Liguria. Una nave romana carica di anfore ritrovata nei fondali di Varazze

Varazze (Savona)
Martedi 7 agosto 2012 ore 17:49

Sono stati i cocci impigliati nelle reti dei pescatori a far intuire che qualcosa, in fondo al mare, si nascondeva. Da troppo tempo, in effetti. Forse anche per la nave romana del primo secolo avanti Cristo era giunto il momento di tornare a galla. E così grazie all'occhio attento di Pluto, il robottino subacqueo del Nucleo Sommozzatori dei Carabinieri di Genova, il mistero è stato svelato: un giacimento di anfore, tantissime, alcune ancora perfettamente integre, con il tappo fatto di pigne e pece ancora al posto giusto a proteggerne il contenuto. Lì, sul fondo del mare di fonte a Varazze da oltre duemila anni. Ora finalmente, scoperta.

E che scoperta: una delle più importanti effettuate in queste acque, parola dei Carabinieri che hanno partecipato alle prime operazioni di recupero, lunedì 6 agosto. Il ritrovamento infatti conferma quanto l'Alto Tirreno sia stata la via per eccellenza verso la Gallia per quanto riguarda l'esportazione di cibo, miele, spezie e vino tra la fine dell'epoca Repubblicana e l'inizio di quella Augustea.

Le anfore sono il ritrovamento che più desta interesse perché in perfetto stato di conservazione. Certo, il mare ci ha messo il suo zampino, ma stupisce il fatto che dopo oltre duemila anni alcune di quelle recuperate dai Carabinieri, conservino ancora al loro interno una pasta scura. Cosa possa essere? Troppo difficile dirlo al momento, ma grazie all'Università si potrà capire con esattezza di cosa si tratta.

Ce ne sono tantissime perfettamente integre, le uniche danneggiate sono quelle anfore che si trovano sulla tolda della nave, rotte dalle reti a strascico dei pescatori che hanno fatto la scoperta. Il sonar montato sulle pilotine dei sommozzatori dell'Arma ha mostrato un'area di circa dieci metri sotto la sabbia.

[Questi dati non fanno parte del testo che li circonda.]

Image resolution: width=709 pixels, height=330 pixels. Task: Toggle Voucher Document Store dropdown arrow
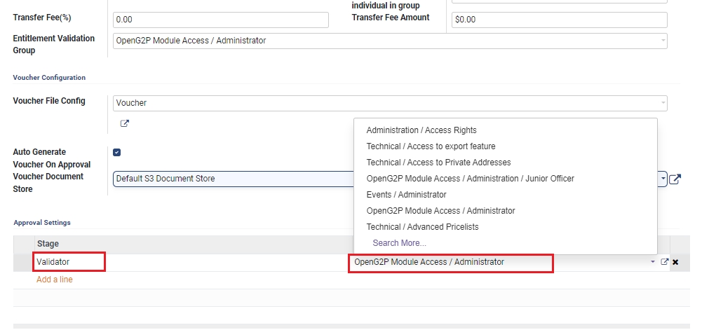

Soddisfatta del ritrovamento anche la Soprintendenza ai beni archeologici della Liguria che prenderà in custodia le anfore e tutti i reperti recuperabili da sotto il mare. Per il loro recupero sarà necessario nuovamente l'Impiego di Pluto perché il relitto si trova a circa 70/100 metri di profondità, una distanza non raggiungibile dai sommozzatori con le bombole. Ecco quindi che il robot con due mani d'acciaio prenderà le anfore e le trasporterà in superficie, guidato dal sonar e dal remote control. I tempi del recupero ancora non si conoscono e saranno dettati dalla Soprintendenza. Per ora nel tratto di mare interessato dalle operazioni non sarà più possibile gettare le reti né fare immersioni: l'antica nave romana rimane di competenza del mare, che per oltre duemila anni l'ha celata.